Stored items>
***
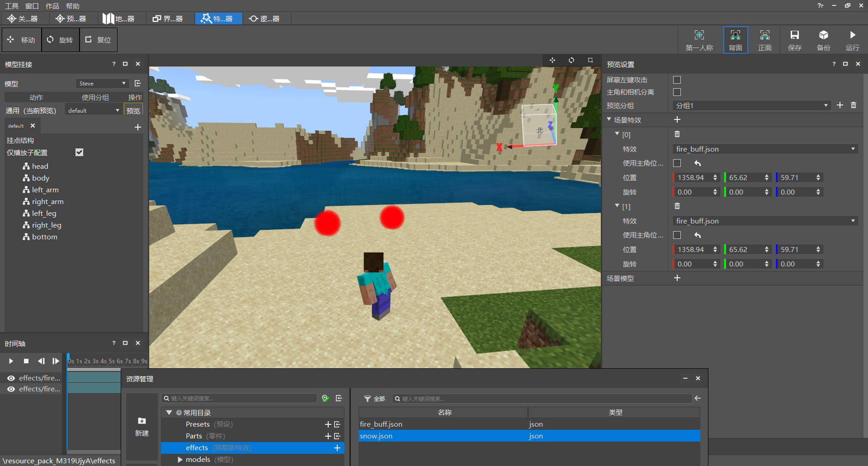Select the 旋转 rotate tool
868x466 pixels.
(x=60, y=40)
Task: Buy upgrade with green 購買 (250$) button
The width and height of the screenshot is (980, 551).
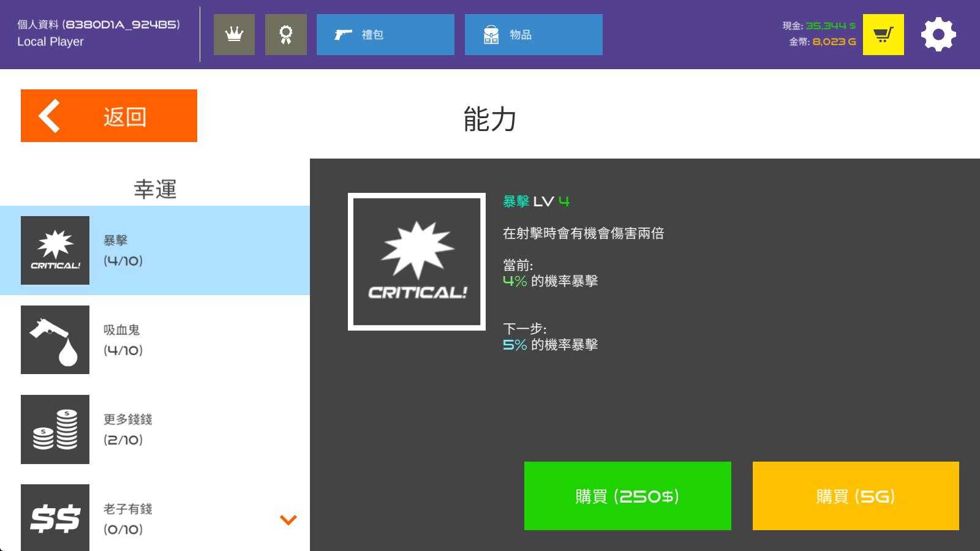Action: (627, 496)
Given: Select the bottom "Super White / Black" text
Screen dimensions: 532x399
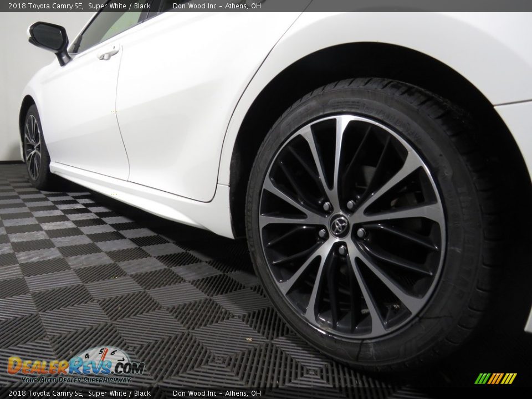Looking at the screenshot, I should tap(119, 392).
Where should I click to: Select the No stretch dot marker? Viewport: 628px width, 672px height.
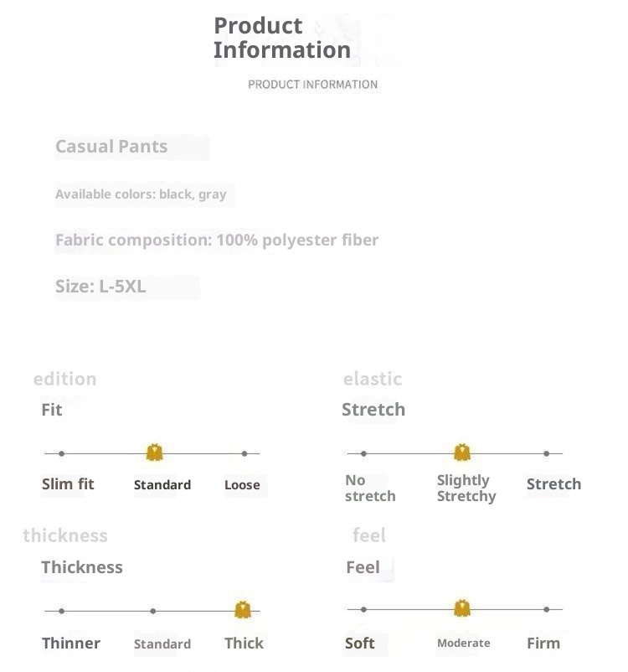pos(363,453)
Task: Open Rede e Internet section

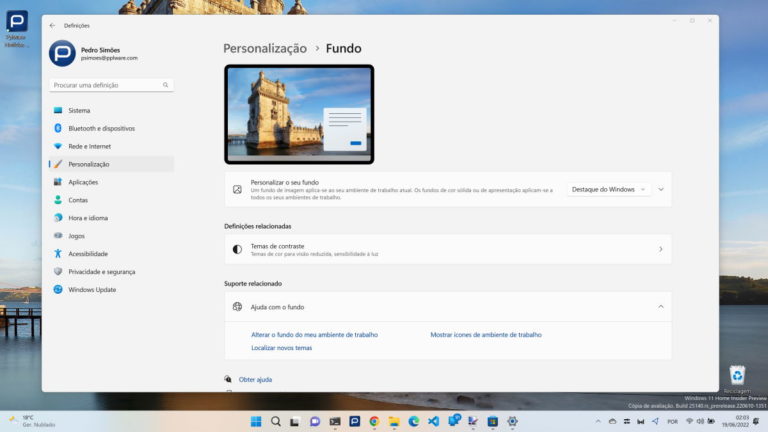Action: pos(89,146)
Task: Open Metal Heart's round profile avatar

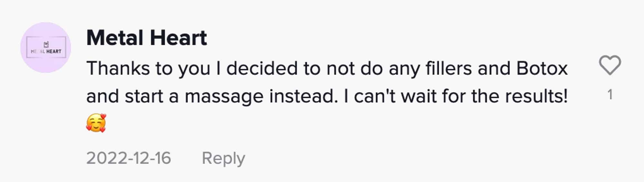Action: click(x=46, y=47)
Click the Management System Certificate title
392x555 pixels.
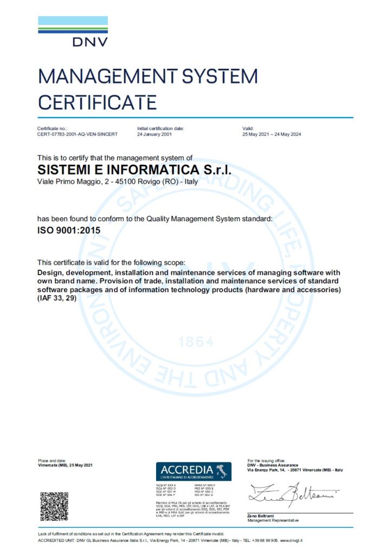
***
Your objective> Could you return each line, unchanged, from the line containing "The width and" through the last line of the entries above, leaving out the pictures?

Answer to this problem>
The width and height of the screenshot is (980, 551).
Action: (627, 496)
Given: Select the bottom "Super White / Black" text
Screen dimensions: 532x399
Looking at the screenshot, I should tap(119, 392).
Where should I click to: Select the No stretch dot marker? Viewport: 628px width, 672px height.
pos(363,453)
Task: Open Rede e Internet section

Action: pos(89,146)
Task: Open Metal Heart's round profile avatar

Action: click(x=46, y=47)
Click the Management System Certificate title
392x555 pixels.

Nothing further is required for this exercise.